Kuncinya adalah lapangkan hati untuk memeluk semua persoalan sambil mencari
solusi terbaik. Sebab persoalan yang ada akan membuat kita lebih banyak
berpikir dan mencari cara untuk berjuang.
Ketiga, hindari mentalistas cengeng dan protes. Kita
hidup di zaman yang serba instan dengan segala kemudahan. Kita cenderung ingin
cepat-cepat. Cepat keluar misa, cepat keluar dari kelas, capat wisudah dan
segalanya serba cepat. Atau dalam berkomunikasi, kita cenderung ingin agar
orang merespon lebih cepat.
Kebiasaan instan ini melahirkan mental cengeng dan
protes. Siapa yang tidak pernah cengeng dan protes. Mama sudah siapakan makanan
dibilangin tidak enak, maunya di KFC. Mama masak yang sama dibilangin
terus-terus maunyan makan di pantai warna Oesapa. Jika keingingan tidak
terpenuhi, maka mulai protes, cengeng.
Protes dan cengeng kemudian menghasilkan manusia-manusia
instan. Di jalananan tidak bisa bersabar ingin jalan cepat-cepat mendahului
orang lain. Sehingga mencelakakkan orang
lain yang berhati-hati.
Bacaan injil dan peringatan yang direnungkan pada hari
ini, mengundang kita untuk hidup dalam realitas yang ada. Kita harus terima
semua realitas yang ada sebab kita masih di dunia. Kita mesti belajar banyak
hal dari Bunda Maria yang telah menjadi contoh dan teladan iman.
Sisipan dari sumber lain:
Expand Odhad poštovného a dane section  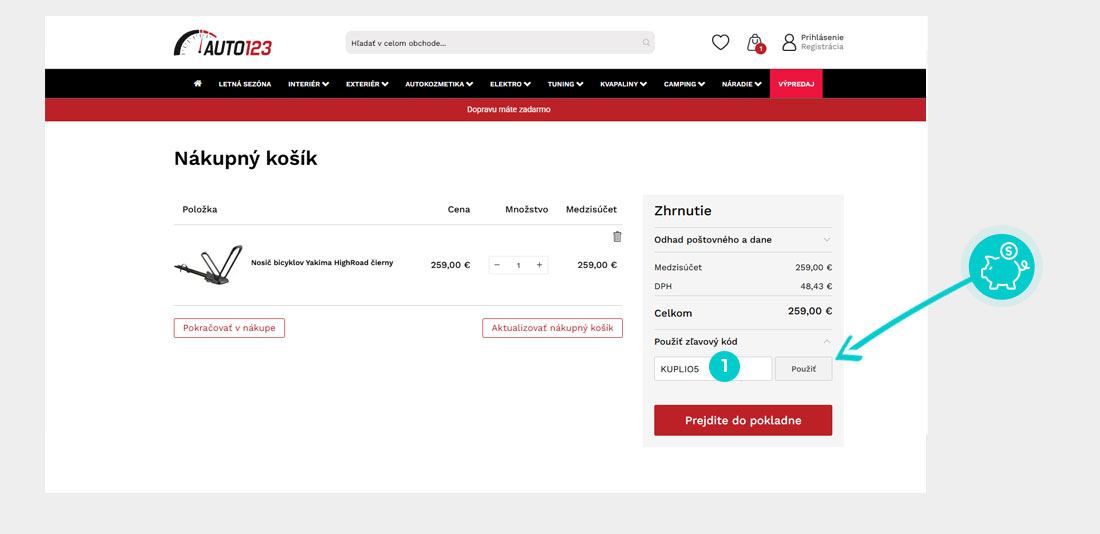(742, 240)
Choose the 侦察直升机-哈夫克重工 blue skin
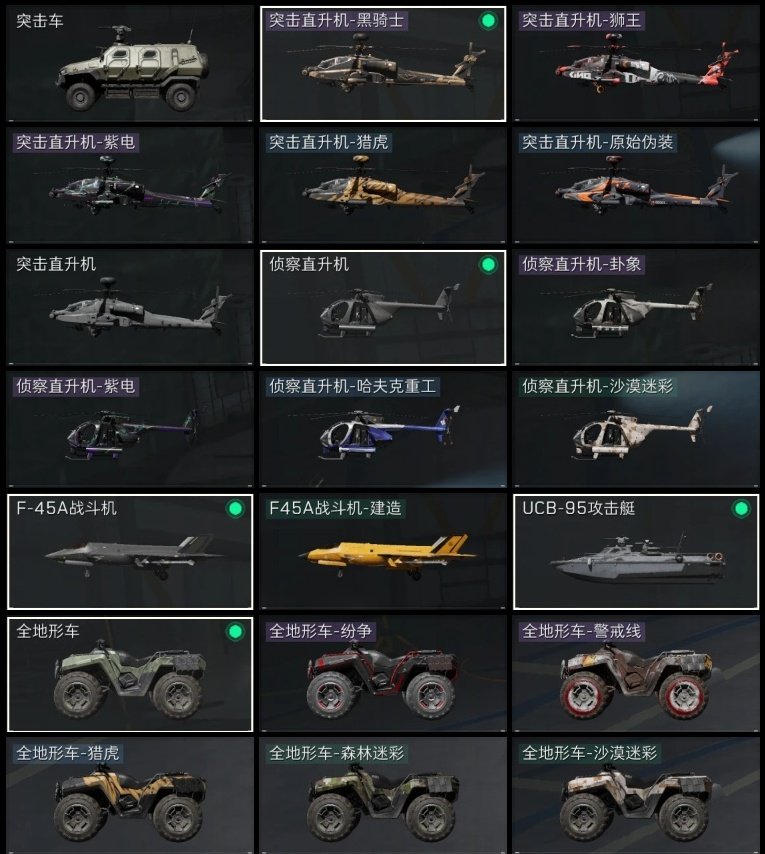765x854 pixels. (x=383, y=430)
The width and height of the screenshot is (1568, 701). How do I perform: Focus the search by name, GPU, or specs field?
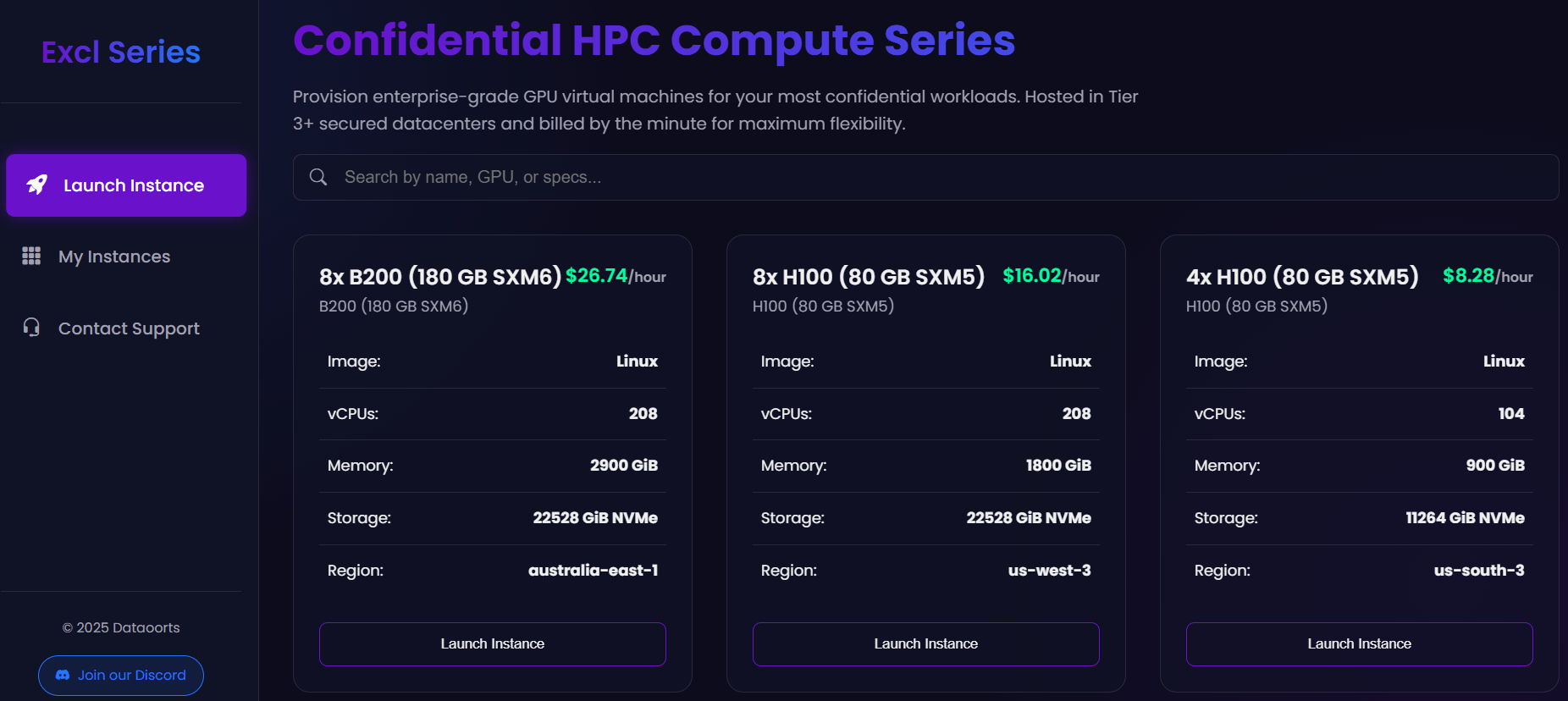tap(931, 177)
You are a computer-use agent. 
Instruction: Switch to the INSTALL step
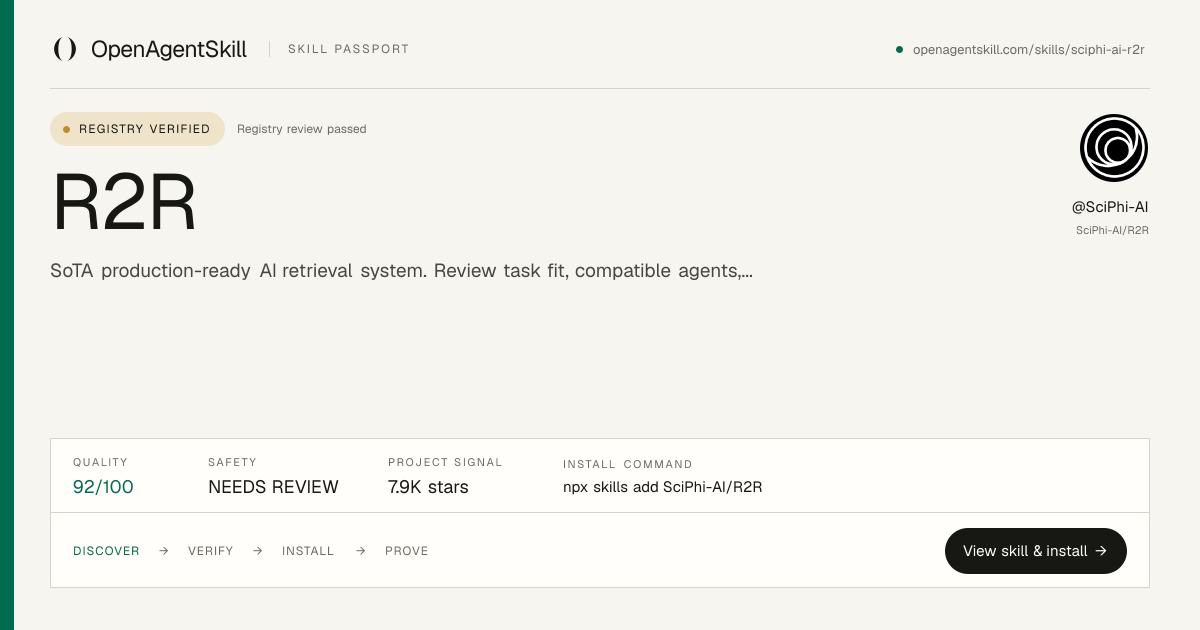tap(308, 551)
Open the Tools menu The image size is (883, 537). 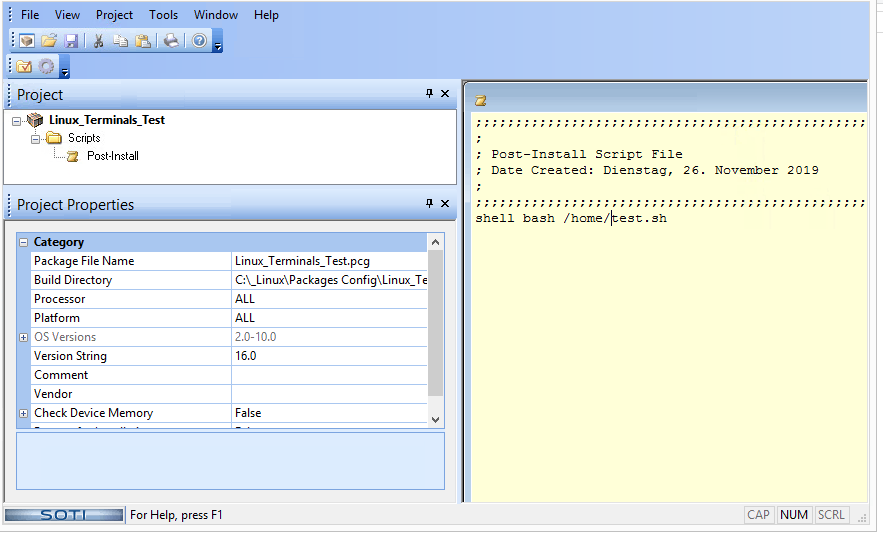(163, 15)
Dengan kelembutan dan kesabaran untuk memeluk
penderitaan, namanya tidak pernah hilang dari jejak sejarah iman. Ia selalu
dikenang sebagai figur iman yang patut dicontohi dalam hidup. Hindari
mentalitas mengeluh agar kita tidak dicap sebagai orang beriman yang cengeng.